|Anime Title:||Rosario to Vampire Capu2|
|Release Type:||OP/ED Single|
|Release Date:||Oct. 1, 2008|
|1. Trickster||Nana Mizuki||3:49|
|2. DISCOTHEQUE||Nana Mizuki||3:59|
|3. Trinity Cross||Nana Mizuki||4:26|
Review: My earliest exposure to Nana Mizuki’s music had been through the Magical Girl Lyrical Nanoha series in which she performs the OP as well as several insert songs within the series. Those particular songs stand out as being some of my favorite OP songs due to their intensity that is conveyed through Mizuki’s vocal talents. So while I can’t really call myself a devoted fan, to say that I only merely enjoy her music is a bit of an understatement.
When I caught wind that she would be doing the OP and ED for Rosario to Vampire Capu2, I was looking forwards to listening to her songs once again. After giving the album a good listen, I came out with two conclusions. Firstly, the first and third tracks are decent listens (the third moreso than the first), though they are hardly Mizuki at her best. Secondly, you should listen to “DISCOTHEQUE” while watching the OP to see how Gonzo syncs the music to the animation, with the thought that in spite of the excellent work on Gonzo’s part, “DISCOTHEQUE” isn’t particularly good, with or without the accompanying animation.
“Trickster” starts off well with Mizuki jumping right in as the song starts a buildup through the guitar and percussion in the background before finally getting into the core of the song’s melody around the 30-second mark. The level of energy increases, though not as much as one might expect from a Mizuki song. While her voice is as solid as usual, she just doesn’t seem to convey the amount of intensity that she usually does, which makes this song feel somewhat muted. However, do keep an ear out for the segment between 1:59 – 2:23, which is absolutely superb as you hear the awesome guitar work pumps its dose of energy into the song. Aside from that moment, the rest of the song just falls into a realm that’s above average. The ending isn’t too great either as the song quiets down and trails off without providing a real sort of closure. “Trickster” isn’t a bad piece, but Mizuki’s done a lot better that the gap between this and her best works is considerable.
The first thing that came to mind when I heard the opening notes of “DISCOTHEQUE” was the music to Chicago (the film starring Richard Gere, Catherine Zeta-Jones, and Renee Zellweger). It’s not an area in which I’ve heard Mizuki sing and as I listened to the song, it became clear that this type of music doesn’t play to Mizuki’s strengths. Part of the problem comes from the jarring shifts in the tone and atmosphere of the music which jumps from a Chicago-flavored jazzy feel over to generic J-pop fare (think Koda Kumi’s “Real Emotion” here) and back on multiple occasions. The structure of the music is really what’s at fault here as it can’t seem to settle on what sort of genre it wants to be a part of, so it tries to be an amalgam, and an unsuccessful one at that. Like the previous track, the highlight of this piece is the instrumental solo, which occurs around 2:56 where the saxophone is allowed to play a short motive before Mizuki comes back in. Aside from that promising moment, I’d skip this track.

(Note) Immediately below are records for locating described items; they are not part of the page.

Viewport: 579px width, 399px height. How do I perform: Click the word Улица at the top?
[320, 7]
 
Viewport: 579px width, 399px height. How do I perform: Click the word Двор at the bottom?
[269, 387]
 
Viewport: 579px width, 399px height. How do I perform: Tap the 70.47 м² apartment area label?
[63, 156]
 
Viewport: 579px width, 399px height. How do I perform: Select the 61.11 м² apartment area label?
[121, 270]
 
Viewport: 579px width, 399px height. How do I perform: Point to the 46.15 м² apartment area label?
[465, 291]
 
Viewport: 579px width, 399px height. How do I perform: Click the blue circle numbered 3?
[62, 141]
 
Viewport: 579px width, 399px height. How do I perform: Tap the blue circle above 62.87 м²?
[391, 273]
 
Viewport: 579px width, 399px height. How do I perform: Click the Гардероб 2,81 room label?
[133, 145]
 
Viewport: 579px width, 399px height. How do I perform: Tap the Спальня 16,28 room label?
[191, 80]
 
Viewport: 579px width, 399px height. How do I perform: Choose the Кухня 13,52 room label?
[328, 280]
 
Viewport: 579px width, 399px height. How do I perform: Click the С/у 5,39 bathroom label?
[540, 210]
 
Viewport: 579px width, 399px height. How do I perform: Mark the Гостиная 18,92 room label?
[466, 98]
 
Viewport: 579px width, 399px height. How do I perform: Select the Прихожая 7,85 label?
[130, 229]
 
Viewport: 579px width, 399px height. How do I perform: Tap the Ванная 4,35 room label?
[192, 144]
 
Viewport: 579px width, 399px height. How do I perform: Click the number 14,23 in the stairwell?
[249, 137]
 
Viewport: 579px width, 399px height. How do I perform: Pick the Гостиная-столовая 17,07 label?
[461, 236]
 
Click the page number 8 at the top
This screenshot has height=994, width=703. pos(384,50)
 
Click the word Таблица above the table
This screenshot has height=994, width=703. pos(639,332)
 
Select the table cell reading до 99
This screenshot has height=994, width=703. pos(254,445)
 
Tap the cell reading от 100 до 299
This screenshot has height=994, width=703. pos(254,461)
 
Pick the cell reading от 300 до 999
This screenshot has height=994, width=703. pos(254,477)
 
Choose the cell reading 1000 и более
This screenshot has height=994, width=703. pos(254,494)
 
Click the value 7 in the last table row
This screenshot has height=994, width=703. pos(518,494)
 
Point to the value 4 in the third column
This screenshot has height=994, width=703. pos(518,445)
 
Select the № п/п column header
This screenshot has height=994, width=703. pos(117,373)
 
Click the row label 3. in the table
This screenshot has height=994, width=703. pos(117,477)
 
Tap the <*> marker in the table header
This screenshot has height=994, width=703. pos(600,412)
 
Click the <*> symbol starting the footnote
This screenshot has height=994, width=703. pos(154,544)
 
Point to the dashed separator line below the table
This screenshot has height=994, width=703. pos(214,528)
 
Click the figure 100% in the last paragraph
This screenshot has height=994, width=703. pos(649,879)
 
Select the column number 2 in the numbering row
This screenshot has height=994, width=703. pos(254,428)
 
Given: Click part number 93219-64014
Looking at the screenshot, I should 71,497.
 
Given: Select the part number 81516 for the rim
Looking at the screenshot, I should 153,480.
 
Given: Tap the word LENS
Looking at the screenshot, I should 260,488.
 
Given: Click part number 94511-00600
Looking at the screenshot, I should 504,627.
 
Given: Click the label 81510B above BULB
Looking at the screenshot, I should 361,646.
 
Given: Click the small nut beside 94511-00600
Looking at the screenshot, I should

“Trinity Cross” is probably the closest track on this album to your usual Mizuki fare. The opening somewhat reminds me of Nanoha StrikerS’s “SECRET AMBITION” without the same amount of intensity and emotion, but there’s a lot more of it present here than in the preceding pieces. “Trinity Cross’s” melody channels Mizuki’s style rather well as it showcases her vocal range while maintaining a good amount of intensity, especially when she hits some of the higher registers. There’s also a calming transition starting around 3:09 that feels beautiful for the short period of time that it lasts until the intense melody is reintroduced before it concludes forcefully and resolutely. All in all, the action and energy that this piece evokes makes this song the best track on this album.
What initially drew me to Nana Mizuki’s music was forcefulness of the emotions she poured forth and the sheer intensity that she puts into her music, both of which are in very short supply in this album. There’s nothing wrong with an artist going outside the styles that they’re good at so that they can experiment around a bit, but in this instance, the experiment didn’t yield particularly great results. Nana Mizuki has released far superior albums, so if you’ve the urge to listen to her music and you don’t want to listen to her more mediocre fare, you should give this album a pass.